• WRITTEN TASK
Render the rows from the line containing "This screenshot has height=310, width=1568." through the line containing "tap(1181, 192)", both included, as a two-column CSV with the headers instruction and action. Give one line for each row, with its text and its answer each in a single quoted field and any line breaks replaced by spaces.

◆ ◆ ◆ ◆

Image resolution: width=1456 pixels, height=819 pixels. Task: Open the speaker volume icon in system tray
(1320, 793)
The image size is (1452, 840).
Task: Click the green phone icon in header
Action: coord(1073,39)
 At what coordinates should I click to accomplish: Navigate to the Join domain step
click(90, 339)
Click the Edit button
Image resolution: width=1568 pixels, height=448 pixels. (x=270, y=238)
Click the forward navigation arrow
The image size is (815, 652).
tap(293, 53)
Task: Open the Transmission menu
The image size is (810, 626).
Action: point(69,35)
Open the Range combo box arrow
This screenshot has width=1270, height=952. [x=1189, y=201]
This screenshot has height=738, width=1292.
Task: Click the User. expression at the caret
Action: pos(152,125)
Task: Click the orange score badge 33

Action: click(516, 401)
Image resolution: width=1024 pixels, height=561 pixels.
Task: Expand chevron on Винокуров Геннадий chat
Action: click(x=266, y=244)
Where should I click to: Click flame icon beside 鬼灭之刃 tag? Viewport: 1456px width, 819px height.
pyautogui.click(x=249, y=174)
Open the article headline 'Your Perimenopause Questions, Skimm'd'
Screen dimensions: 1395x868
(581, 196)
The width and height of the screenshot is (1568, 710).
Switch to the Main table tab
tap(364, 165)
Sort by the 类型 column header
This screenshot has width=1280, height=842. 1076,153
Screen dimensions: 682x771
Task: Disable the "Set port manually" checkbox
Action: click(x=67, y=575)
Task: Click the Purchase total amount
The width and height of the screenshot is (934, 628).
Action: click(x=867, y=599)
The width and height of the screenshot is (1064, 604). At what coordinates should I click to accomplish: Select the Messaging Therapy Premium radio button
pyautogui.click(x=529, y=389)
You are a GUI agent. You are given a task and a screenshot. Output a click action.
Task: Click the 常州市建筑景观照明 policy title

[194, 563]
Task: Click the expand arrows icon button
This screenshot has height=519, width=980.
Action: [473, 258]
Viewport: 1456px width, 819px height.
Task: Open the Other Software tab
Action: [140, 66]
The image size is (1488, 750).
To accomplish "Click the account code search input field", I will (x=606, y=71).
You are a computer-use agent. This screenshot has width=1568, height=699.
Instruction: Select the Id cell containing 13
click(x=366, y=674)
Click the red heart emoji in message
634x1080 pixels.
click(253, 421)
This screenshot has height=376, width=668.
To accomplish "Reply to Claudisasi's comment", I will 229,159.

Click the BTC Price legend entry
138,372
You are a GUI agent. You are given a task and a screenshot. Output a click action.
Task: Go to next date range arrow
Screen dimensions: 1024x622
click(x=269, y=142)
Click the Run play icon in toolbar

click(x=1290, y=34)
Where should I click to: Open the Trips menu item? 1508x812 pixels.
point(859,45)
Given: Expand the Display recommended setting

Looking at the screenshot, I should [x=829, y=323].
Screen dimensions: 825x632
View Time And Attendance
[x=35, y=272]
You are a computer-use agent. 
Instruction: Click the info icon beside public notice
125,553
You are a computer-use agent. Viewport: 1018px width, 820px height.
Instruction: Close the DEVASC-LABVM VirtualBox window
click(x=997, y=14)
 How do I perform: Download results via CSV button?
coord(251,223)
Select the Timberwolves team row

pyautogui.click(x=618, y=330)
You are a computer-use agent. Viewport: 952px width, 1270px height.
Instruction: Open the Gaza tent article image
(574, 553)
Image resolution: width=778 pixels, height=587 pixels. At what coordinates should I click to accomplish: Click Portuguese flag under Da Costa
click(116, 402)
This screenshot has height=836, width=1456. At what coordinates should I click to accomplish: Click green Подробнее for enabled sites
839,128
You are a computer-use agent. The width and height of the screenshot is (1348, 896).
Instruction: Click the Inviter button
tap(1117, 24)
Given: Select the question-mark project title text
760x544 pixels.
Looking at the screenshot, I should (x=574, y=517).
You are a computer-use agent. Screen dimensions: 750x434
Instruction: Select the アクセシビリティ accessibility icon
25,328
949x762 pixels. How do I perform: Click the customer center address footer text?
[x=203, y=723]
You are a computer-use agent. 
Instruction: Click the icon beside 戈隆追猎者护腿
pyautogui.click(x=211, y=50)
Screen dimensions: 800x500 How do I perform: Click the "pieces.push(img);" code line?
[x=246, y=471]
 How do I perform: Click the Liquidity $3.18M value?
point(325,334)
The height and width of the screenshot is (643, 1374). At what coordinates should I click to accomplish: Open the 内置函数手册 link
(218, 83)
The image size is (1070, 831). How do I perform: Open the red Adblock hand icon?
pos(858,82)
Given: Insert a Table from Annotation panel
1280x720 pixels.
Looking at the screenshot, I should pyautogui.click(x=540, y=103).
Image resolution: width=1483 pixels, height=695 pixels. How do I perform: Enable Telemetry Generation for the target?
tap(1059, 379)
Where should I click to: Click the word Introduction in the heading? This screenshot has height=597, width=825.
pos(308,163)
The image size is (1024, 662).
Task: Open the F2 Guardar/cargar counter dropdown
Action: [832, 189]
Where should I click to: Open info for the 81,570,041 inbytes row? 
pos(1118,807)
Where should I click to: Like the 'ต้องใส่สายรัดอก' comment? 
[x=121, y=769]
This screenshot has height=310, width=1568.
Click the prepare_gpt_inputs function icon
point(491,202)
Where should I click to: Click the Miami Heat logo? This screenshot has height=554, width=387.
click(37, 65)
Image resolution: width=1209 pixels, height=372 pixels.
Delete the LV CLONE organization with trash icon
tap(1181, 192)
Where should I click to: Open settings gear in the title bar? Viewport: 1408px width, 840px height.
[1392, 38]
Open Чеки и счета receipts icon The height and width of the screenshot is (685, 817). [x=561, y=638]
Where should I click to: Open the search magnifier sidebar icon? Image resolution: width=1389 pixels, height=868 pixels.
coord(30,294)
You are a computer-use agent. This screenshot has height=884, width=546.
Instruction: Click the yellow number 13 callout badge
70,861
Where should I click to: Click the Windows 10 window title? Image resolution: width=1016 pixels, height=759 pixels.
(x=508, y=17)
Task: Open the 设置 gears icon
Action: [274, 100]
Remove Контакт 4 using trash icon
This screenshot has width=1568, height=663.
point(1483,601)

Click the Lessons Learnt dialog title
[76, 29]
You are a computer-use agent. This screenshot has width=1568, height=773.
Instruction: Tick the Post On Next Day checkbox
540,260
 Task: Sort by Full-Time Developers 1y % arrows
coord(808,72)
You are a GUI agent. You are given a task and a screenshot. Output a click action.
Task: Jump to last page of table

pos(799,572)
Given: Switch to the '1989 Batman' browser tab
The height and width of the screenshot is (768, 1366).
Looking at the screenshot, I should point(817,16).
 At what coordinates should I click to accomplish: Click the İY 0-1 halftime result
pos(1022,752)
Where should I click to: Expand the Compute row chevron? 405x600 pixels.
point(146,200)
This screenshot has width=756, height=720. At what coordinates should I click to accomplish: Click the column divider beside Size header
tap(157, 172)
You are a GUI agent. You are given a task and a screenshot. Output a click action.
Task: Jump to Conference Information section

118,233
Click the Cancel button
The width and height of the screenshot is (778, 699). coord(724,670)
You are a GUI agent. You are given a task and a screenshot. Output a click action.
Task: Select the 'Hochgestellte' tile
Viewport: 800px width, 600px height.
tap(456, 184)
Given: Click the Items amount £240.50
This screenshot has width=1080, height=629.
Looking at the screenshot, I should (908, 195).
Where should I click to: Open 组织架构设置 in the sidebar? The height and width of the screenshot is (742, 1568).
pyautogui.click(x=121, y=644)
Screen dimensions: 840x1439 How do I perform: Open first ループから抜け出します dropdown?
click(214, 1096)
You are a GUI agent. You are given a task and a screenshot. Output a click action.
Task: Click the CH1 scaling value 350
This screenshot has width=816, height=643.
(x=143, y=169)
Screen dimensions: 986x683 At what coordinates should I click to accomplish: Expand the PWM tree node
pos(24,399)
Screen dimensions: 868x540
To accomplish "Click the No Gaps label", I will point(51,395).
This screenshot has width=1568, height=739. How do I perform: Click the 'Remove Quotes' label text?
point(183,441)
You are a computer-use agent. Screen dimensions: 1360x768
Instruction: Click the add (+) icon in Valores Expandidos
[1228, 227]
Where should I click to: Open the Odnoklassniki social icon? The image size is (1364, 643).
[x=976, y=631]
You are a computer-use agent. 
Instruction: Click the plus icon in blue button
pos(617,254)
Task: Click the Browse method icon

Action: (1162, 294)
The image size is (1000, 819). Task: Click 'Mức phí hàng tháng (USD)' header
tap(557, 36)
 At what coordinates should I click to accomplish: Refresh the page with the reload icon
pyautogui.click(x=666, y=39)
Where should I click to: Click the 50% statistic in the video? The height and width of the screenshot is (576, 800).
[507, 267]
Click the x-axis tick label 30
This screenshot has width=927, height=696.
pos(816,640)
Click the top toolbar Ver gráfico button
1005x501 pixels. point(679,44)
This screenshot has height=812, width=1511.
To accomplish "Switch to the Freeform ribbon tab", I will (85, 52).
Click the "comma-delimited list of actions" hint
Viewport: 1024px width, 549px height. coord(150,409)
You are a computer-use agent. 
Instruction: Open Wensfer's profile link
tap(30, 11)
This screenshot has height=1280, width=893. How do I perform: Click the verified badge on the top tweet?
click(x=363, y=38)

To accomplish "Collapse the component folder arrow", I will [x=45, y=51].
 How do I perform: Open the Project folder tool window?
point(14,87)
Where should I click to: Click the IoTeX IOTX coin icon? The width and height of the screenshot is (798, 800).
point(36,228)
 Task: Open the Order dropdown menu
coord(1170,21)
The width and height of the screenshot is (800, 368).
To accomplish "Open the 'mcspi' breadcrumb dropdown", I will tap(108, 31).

◆ ◆ ◆ ◆

• ANSWER IN FULL
instruction,action
"This screenshot has height=310, width=1568. Click the prepare_gpt_inputs function icon","point(491,202)"
"Where should I click to: Click the Miami Heat logo? This screenshot has height=554, width=387.","click(37, 65)"
"Image resolution: width=1209 pixels, height=372 pixels. Delete the LV CLONE organization with trash icon","tap(1181, 192)"